Yoga also proves to be a lot safer for overweight and obese individuals as it minimizes risk of injury, and can be easily adapted to your limitations.

This is the reason why ‘Plus Size Yoga’ has found its audience. With asanas that are designed to trim the bulk and contour the curves of the big and the beautiful, you have studios like Curvy Yoga in Nashville, Buddha Body Yoga in New York City, Fat Yoga in Oregon, and Heavy Weight Yoga in Austin, Texas, all doing fabulously well!

Sizing Up The Difference
What most of these studios focus on are modifications, techniques, and a change in sequencing that really work with larger frames and heavier bodies.

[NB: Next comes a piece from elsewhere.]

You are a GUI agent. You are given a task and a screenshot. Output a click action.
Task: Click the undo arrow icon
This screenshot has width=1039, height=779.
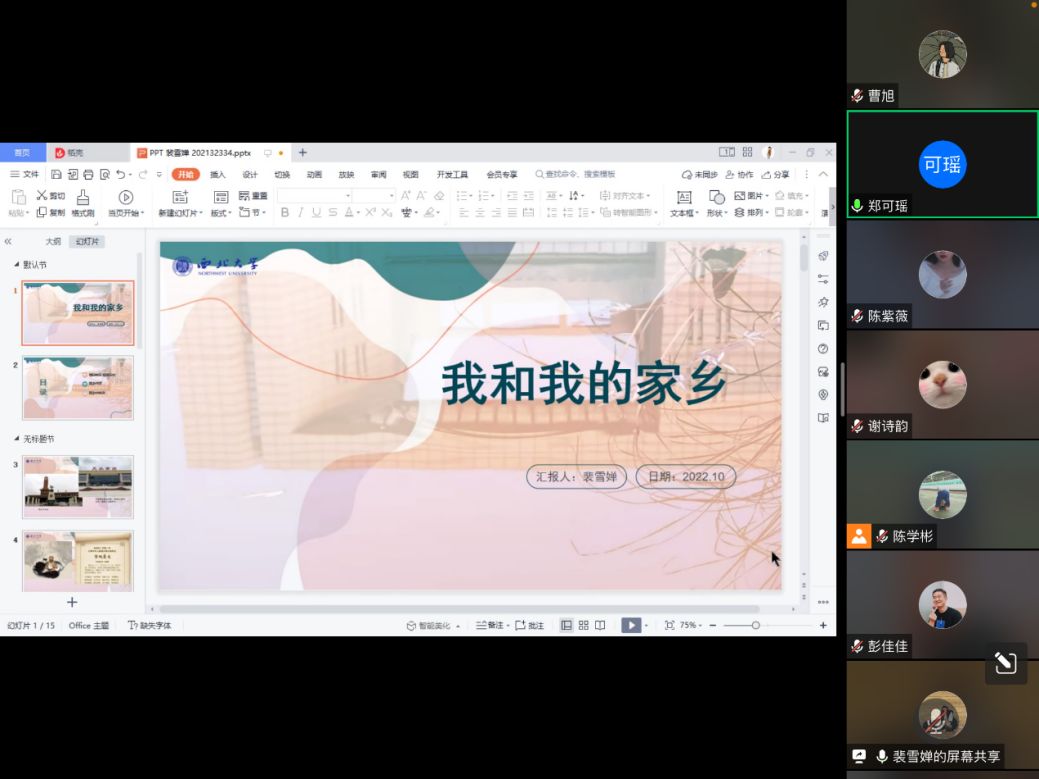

For example, Anna Guest-Jelley, the founder of Curvy Yoga, shows students the best way to master forward bends when battling belly fat. She advises how to effectively shift stomach flesh away from the hip crease to make it possible to move forward. Along with that, she modifies feet distances for most standing asanas. Postures like Padahastasana / Standing Forward Bend, for instance, are not kept at hip-width, but wider.

Props are embraced and utilized to support joints and pose sequencing is altered as well. Hayes, the founder of Buddha Body Yoga is heavily in favor of Iyengar Yoga because of the safety and accessibility to bigger shaped yogis. It not only encourages proper form and alignment, but it also helps practitioners to advance effectively.

Sequence wise, most instructors begin with asanas that require the most support followed by the least supported, in contrast to more traditional yoga classes.

Surya namaskar

As a teacher, the weight loss and toning poses that I highly recommend are:

  1. Surya Namaskar or sun salutation, because it combines 12 asanas that engage the whole body from top to bottom. Lengthening, toning, and strengthening of the body, all happen in one very powerful sequence. Make note that repetition is key. Do as many as you can handle. Start with a round of 5 and work your way up!
  2. Warrior 1 and 2 or Virabhadrasana 1 and 2, because these work on toning and sculpting the legs, arms, and abdomen, and build stamina.
  3. Cobra Pose or Bhujangasana works the abs and entire back region, along with toning the butt.